Each of the classes above use an iterator type as template parameter. 
Both of these classes accept in their constructor:

- A flag that defines boundary analysis \ref boost::locale::boundary::boundary_type "boundary_type".
- The pair of iterators that define the text range that should be analysed
- A locale parameter (if not given the global one is used)

For example:
\code
namespace ba=boost::locale::boundary;
std::string text= ... ;
std::locale loc = ... ;
ba::segment_index<std::string::const_iterator> map(ba::word,text.begin(),text.end(),loc);
\endcode

Each of them provide a members \c begin(), \c end() and \c find() that allow to iterate
over the selected segments or boundaries in the text or find a location of a segment or
boundary for given iterator.


Convenience a typedefs like \ref boost::locale::boundary::ssegment_index "ssegment_index"
or \ref boost::locale::boundary::wcboundary_point_index "wcboundary_point_index" provided as well,
where "w", "u16" and "u32" prefixes define a character type \c wchar_t,
\c char16_t and \c char32_t and "c" and "s" prefixes define whether <tt>std::basic_string<CharType>::const_iterator</tt>
or <tt>CharType const *</tt> are used.

\section boundary_analysys_segments Iterating Over Segments
\section boundary_analysys_segments_basics Basic Iteration

The text segments analysis is done using \ref boost::locale::boundary::segment_index "segment_index" class.

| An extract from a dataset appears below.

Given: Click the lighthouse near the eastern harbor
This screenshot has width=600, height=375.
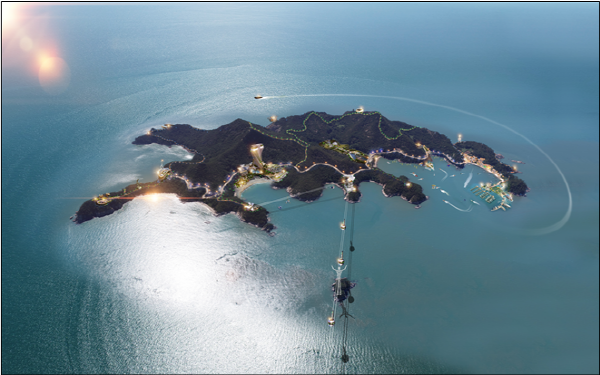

It provides a bidirectional iterator that returns \ref boost::locale::boundary::segment "segment" object.
The segment object represents a pair of iterators that define this segment and a rule according to which it was selected.
It can be automatically converted to \c std::basic_string object.

To perform boundary analysis, we first create an index object and then iterate over it:

For example:

\code
using namespace boost::locale::boundary;
boost::locale::generator gen;
std::string text="To be or not to be, that is the question."
// Create mapping of text for token iterator using global locale.
ssegment_index map(word,text.begin(),text.end(),gen("en_US.UTF-8")); 
// Print all "words" -- chunks of word boundary
for(ssegment_index::iterator it=map.begin(),e=map.end();it!=e;++it)
    std::cout <<"\""<< * it << "\", ";
std::cout << std::endl;
\endcode

Would print:

\verbatim
"To", " ", "be", " ", "or", " ", "not", " ", "to", " ", "be", ",", " ", "that", " ", "is", " ", "the", " ", "question", ".",
\endverbatim

This sentence "生きるか死ぬか、それが問題だ。" (<a href="http://tatoeba.org/eng/sentences/show/868189">from Tatoeba database</a>)
would be split into following segments in \c ja_JP.UTF-8 (Japanese) locale:

\verbatim
"生", "きるか", "死", "ぬか", "、", "それが", "問題", "だ", "。", 
\endverbatim

The boundary analysis that is done by Boost.Locale
is much more complicated then just splitting the text according
to white space characters, even thou it is not perfect. 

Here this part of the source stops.